Impact of deep slow-wave sleep deprivation on oxidative stress response of the testis tissue in rats.
- Author:
Fei XU
1
;
Na YANG
2
;
Yu-Han LIANG
3
;
Qi-Jin HE
3
;
Mei-Wen ZHANG
3
;
Zi-Han WANG
3
;
Yi-Wei SHEN
3
;
Hai-Zheng LI
3
;
Xue-Qian WANG
3
;
Lai-Xiang LIN
1
Author Information
1. Research Institute of Endocrinology / Key Laboratory of Hormones and Development / Key Laboratory for Metabolic Diseases, Hospital of Metabolic Diseases, Tianjin Medical University, Tianjin 300070, China.

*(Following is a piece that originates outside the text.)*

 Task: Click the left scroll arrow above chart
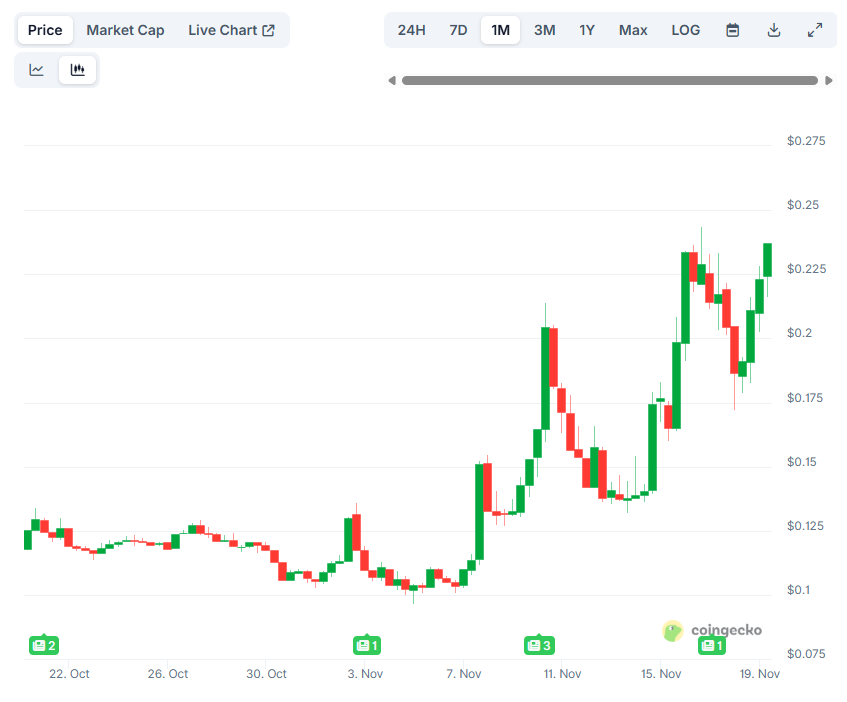point(391,80)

2. The Second School of Clinical Medicine, Tianjin Medical University, Tianjin 300070, China.
3. School of Basic Medical Sciences, Tianjin Medical University, Tianjin 300070, China.
- Publication Type:Journal Article
- Keywords:
flowerpot technique;
oxidative stress;
rat;
sleep deprivation;
testis
- MeSH:
Animals;
Body Weight;
Glutathione Peroxidase;
analysis;
Male;
Malondialdehyde;
Oxidative Stress;
Random Allocation;
Rats;
Rats, Wistar;
Sleep Deprivation;
metabolism;
Sleep Stages;
Superoxide Dismutase;
analysis;
Testis;
metabolism;
pathology;
Time Factors;
Weight Loss
- From:
National Journal of Andrology
2017;23(8):687-691
- CountryChina
- Language:Chinese
-
Abstract:
Objective:To investigate the influence of deep slow-wave sleep deprivation on the oxidative stress of testicular tissue in rats.
METHODS:Thirty-six 5-week-old male Wistar rats were equally randomized into deep slow-wave sleep deprivation group (SD1), deep slow-wave sleep and duration sleep deprivation group ( SD2), and a cage control group (CC). The rat model of deep slow-wave sleep deprivation was established using the flowerpot technique. The rats in the SD1 group were interfered every 24 minutes and deprived of 12 hours of sleep at night, those in the SD2 group deprived of 8 minutes of sleep at an interval of 24 minutes and 12 hours of sleep at night, and those in the CC group exposed to 12 hours of daylight and 12 hours of darkness. After 28 days, all the rats were executed for measurement of the testis volume and protein content, determination of the methane dicarboxylic aldehyde (MDA) level and activities of superoxide dismutase (SOD) and glutathione peroxidase (GSH-Px), and observation of the pathological changes in the testicular tissue under the microscope.
RESULTS:Compared with the CC group, the rats in the SD1 and SD2 groups showed significantly reduced body weight ([268.5 ± 1.6] vs [248.1 ± 25.1]and[232.9 ± 10.1]g, P<0.05) and increased relative testis mass ([50.0 ± 1.3] vs [57.9 ± 6.1] and [54.9 ± 3.5] ×10⁻², P<0.05). Statistically significant differences were found between the CC and SD2 groups in the contents of protein ([6.3 ± 1.4] vs [4.5 ± 0.9] gpro/L, P<0.05) and MDA ([1.1 ± 0.1] vs [1.3 ± 0.3] nmol/mgpro, P<0.05) and the activities of SOD ([104.3 ± 33.1] vs [135.2 ± 26.9] U/mgpro, P<0.05) and GSH-Px ([15.6 ± 4.0] vs [21.7 ± 4.3] U/mgpro, P<0.05), but not between the CC and SD1 groups (P>0.05). The lumens in the testis were narrowed, with obvious hyperplasia, hyperemia and edema in the peripheral interstitial tissue, but no significant pathologic changes were observed in the testis tissue of the SD1 group.
CONCLUSIONS:Long-term deprivation of deep slow-wave sleep impairs the structure of the testis tissue and induces oxidative stress response in rats.